According to Zoch, a lot of the talent that the healthcare system and his company’s clients have relied upon is retiring.  There is a need for succession planning that is oftentimes pushed to the back burner.  What is challenging is to get people to start thinking about what happens when “Joe” or “Betty” retires next year, and to start thinking about that now.

Also, Zoch explains that the challenge of fishing in a pond with less fish in it is present.  When there are fewer people that are not retired  in the job market there is a lot more pressure on those people.  Again, he says he thinks it helps out clients when his company has influence with the few that are left, but it can be a challenge.
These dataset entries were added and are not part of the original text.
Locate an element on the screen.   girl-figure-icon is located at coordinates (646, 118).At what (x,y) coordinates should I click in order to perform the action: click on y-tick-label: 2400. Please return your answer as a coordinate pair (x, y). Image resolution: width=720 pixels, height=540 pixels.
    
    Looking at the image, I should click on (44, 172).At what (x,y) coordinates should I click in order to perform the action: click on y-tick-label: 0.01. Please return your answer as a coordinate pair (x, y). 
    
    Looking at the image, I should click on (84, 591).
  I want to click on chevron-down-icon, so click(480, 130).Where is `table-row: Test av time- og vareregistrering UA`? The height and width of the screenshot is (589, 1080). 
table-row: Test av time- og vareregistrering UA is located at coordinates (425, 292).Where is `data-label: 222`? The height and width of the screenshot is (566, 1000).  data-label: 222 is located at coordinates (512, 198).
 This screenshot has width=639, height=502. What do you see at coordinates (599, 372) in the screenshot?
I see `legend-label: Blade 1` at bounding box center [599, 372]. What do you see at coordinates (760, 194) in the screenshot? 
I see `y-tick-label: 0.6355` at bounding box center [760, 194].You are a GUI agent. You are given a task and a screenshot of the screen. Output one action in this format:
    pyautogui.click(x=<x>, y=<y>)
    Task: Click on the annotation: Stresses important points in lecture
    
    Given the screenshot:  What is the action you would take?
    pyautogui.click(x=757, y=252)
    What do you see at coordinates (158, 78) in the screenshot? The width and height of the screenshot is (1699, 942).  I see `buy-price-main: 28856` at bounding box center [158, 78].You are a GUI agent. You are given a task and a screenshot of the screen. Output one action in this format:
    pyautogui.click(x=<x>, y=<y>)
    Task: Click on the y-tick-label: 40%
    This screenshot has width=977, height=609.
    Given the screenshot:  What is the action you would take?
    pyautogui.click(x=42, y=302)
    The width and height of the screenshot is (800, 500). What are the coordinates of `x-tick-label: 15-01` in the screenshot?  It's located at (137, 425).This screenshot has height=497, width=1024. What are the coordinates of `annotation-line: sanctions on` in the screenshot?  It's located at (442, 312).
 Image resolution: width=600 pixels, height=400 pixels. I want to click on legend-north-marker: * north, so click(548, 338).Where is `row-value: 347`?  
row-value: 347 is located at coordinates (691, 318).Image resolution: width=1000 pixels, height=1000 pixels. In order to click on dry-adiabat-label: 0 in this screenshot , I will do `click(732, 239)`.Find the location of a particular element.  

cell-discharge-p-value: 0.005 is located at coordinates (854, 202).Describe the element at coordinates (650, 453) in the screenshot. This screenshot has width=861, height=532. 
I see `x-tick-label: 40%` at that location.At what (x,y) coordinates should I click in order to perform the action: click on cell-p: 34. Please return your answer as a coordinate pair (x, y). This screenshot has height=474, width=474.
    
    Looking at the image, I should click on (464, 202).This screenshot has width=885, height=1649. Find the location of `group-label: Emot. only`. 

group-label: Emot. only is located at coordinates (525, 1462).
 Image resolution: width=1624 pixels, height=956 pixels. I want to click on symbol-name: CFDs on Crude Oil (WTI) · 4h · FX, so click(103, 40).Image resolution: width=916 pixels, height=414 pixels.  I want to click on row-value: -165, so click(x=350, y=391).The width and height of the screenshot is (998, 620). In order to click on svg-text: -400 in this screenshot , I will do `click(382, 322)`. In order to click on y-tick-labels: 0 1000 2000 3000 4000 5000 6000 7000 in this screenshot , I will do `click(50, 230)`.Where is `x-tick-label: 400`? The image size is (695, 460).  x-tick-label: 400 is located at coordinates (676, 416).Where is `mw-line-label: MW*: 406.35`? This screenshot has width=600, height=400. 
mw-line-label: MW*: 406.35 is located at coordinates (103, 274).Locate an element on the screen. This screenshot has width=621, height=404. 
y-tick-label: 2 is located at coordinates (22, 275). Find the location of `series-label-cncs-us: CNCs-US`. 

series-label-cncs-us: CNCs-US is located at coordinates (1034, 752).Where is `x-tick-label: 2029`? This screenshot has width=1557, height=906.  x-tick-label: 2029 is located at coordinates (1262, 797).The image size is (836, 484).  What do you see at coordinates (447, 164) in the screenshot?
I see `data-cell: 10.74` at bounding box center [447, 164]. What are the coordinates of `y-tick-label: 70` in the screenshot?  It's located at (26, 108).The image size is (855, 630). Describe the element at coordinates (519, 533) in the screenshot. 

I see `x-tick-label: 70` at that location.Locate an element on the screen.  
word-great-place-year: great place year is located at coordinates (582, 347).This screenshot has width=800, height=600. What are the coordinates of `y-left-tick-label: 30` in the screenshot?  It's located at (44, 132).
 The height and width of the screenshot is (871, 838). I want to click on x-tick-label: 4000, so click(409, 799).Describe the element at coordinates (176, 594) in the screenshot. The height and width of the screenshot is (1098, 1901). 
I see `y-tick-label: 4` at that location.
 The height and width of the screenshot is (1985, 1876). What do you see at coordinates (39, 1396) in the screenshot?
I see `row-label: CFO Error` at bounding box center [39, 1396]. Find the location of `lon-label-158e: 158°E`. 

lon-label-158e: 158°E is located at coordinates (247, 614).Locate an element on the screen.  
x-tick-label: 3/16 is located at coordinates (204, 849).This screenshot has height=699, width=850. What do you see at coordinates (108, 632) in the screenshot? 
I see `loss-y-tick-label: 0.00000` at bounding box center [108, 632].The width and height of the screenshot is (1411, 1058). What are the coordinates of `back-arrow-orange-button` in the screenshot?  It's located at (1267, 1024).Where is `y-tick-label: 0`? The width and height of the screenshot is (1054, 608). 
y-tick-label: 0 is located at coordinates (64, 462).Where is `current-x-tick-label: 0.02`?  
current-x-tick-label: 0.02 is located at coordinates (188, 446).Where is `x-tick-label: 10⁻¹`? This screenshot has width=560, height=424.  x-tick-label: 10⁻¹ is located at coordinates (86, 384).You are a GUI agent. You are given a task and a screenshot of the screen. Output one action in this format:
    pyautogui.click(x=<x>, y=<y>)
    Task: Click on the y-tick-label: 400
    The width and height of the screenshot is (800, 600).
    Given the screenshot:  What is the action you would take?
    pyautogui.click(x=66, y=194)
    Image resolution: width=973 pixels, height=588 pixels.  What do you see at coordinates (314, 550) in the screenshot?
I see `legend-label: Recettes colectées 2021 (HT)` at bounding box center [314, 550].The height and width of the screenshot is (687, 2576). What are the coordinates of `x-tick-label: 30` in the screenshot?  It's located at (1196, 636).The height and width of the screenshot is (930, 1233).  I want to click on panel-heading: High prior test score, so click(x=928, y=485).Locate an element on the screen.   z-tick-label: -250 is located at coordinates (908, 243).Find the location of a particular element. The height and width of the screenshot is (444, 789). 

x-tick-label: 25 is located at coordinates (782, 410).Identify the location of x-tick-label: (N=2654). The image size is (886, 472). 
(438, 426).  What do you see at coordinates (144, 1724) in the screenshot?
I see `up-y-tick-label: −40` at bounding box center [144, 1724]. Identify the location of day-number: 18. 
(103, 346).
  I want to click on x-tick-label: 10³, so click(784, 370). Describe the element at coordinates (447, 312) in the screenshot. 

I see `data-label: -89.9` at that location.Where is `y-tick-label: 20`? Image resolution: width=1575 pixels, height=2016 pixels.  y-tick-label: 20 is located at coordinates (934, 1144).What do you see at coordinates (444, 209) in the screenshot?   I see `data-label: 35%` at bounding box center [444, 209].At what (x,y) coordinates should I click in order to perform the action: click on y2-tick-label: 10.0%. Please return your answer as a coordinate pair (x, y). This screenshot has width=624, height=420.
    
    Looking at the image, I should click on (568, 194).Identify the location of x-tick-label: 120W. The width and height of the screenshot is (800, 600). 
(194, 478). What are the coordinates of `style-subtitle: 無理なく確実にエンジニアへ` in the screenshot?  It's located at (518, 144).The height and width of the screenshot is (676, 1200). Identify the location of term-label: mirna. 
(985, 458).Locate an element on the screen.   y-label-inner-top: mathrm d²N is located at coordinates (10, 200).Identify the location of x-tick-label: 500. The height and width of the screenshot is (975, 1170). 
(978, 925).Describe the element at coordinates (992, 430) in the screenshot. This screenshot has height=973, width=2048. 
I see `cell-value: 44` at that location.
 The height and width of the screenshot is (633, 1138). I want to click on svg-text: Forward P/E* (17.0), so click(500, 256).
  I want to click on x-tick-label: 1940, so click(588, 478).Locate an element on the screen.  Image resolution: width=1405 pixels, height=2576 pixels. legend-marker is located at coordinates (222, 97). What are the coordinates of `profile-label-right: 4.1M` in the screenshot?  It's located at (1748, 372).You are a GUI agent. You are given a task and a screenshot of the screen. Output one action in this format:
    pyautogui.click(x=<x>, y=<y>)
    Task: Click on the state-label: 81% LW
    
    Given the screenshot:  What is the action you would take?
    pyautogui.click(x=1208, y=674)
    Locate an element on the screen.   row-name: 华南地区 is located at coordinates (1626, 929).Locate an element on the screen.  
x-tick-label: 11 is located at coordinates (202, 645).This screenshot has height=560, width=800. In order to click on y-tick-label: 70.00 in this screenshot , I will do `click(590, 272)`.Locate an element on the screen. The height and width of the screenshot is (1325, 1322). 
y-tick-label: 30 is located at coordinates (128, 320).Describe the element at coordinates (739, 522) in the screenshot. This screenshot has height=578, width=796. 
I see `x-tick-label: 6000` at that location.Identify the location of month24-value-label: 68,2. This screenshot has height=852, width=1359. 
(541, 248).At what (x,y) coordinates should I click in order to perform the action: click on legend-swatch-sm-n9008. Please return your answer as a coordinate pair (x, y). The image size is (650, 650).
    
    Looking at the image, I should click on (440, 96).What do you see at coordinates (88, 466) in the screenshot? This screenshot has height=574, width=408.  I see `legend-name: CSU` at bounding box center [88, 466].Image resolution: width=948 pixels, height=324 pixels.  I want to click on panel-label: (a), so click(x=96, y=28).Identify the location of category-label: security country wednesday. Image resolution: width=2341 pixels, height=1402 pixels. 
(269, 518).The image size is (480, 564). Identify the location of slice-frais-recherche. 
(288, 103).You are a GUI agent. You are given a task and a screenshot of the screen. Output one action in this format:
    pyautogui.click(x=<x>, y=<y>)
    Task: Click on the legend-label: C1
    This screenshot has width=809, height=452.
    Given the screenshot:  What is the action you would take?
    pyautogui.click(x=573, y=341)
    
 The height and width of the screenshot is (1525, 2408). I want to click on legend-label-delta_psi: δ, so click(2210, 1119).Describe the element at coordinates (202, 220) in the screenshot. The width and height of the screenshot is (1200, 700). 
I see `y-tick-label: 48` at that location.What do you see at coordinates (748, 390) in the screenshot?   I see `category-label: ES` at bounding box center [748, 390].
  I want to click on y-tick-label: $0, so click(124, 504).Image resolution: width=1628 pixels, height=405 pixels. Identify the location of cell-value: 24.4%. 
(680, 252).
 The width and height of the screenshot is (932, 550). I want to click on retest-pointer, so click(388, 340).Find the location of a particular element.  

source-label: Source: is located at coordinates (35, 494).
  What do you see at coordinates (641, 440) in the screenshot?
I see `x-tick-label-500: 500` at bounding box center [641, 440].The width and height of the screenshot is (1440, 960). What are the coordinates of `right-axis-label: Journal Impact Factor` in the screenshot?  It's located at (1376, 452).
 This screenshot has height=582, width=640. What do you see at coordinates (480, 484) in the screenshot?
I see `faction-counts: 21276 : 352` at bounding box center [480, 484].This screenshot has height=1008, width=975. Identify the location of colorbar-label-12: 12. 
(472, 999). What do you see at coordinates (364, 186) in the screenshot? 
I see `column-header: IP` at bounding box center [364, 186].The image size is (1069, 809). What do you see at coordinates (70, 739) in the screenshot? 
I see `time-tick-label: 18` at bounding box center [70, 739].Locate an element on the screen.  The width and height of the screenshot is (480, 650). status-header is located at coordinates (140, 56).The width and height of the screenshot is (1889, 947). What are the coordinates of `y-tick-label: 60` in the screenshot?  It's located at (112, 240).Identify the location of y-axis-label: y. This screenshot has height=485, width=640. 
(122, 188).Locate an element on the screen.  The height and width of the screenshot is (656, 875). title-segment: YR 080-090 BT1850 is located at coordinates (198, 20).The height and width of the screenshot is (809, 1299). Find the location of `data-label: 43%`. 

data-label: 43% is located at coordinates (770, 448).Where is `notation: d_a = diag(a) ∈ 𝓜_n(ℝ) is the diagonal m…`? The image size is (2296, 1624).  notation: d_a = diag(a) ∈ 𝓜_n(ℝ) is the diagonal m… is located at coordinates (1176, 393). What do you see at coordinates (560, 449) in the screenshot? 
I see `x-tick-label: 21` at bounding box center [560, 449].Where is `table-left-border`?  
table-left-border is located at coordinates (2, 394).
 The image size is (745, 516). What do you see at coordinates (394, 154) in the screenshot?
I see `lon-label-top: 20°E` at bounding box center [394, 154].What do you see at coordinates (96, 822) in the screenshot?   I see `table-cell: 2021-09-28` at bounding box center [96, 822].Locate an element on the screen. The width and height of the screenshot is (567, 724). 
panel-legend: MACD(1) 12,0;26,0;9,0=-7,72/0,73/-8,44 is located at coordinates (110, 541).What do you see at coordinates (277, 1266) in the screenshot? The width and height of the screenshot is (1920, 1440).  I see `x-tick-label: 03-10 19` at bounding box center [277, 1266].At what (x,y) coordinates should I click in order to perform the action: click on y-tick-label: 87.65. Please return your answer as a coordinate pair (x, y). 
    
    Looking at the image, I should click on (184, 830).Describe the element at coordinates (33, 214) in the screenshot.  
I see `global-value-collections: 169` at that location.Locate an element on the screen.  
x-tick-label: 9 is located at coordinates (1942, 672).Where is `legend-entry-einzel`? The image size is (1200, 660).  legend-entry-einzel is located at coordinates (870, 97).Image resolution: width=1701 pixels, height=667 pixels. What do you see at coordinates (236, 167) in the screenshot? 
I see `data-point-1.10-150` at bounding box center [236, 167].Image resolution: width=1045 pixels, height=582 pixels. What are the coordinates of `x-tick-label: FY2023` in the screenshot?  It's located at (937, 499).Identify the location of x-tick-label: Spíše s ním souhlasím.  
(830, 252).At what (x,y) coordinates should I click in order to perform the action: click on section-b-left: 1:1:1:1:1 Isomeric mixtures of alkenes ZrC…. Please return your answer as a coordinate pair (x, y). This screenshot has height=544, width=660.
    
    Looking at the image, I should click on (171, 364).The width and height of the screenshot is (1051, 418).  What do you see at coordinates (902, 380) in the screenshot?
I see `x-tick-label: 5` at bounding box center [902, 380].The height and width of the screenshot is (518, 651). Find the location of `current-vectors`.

Zoch says his greatest accomplishments are really being able to look back and see the companies that have grown as a direct result of his assistance, and the candidates who have grown their careers as a result of being open to the possibilities of change and allowing us to position them into positions of greater authority, who have thrived as a result of that.  Zoch says they have created a legacy for their family as a candidate, and then the companies themselves have grown and been afforded greater opportunities and legacies.

Other than work, Zoch says that he loves to travel.

“I love to see the United Sates and the world.  When I am not working, and I am not in town, I am probably up in Santa Fe, New Mexico enjoying the high dessert, the cool weather in the heat of the summer.  I love the culture, the art, the food, and just great people,” he says.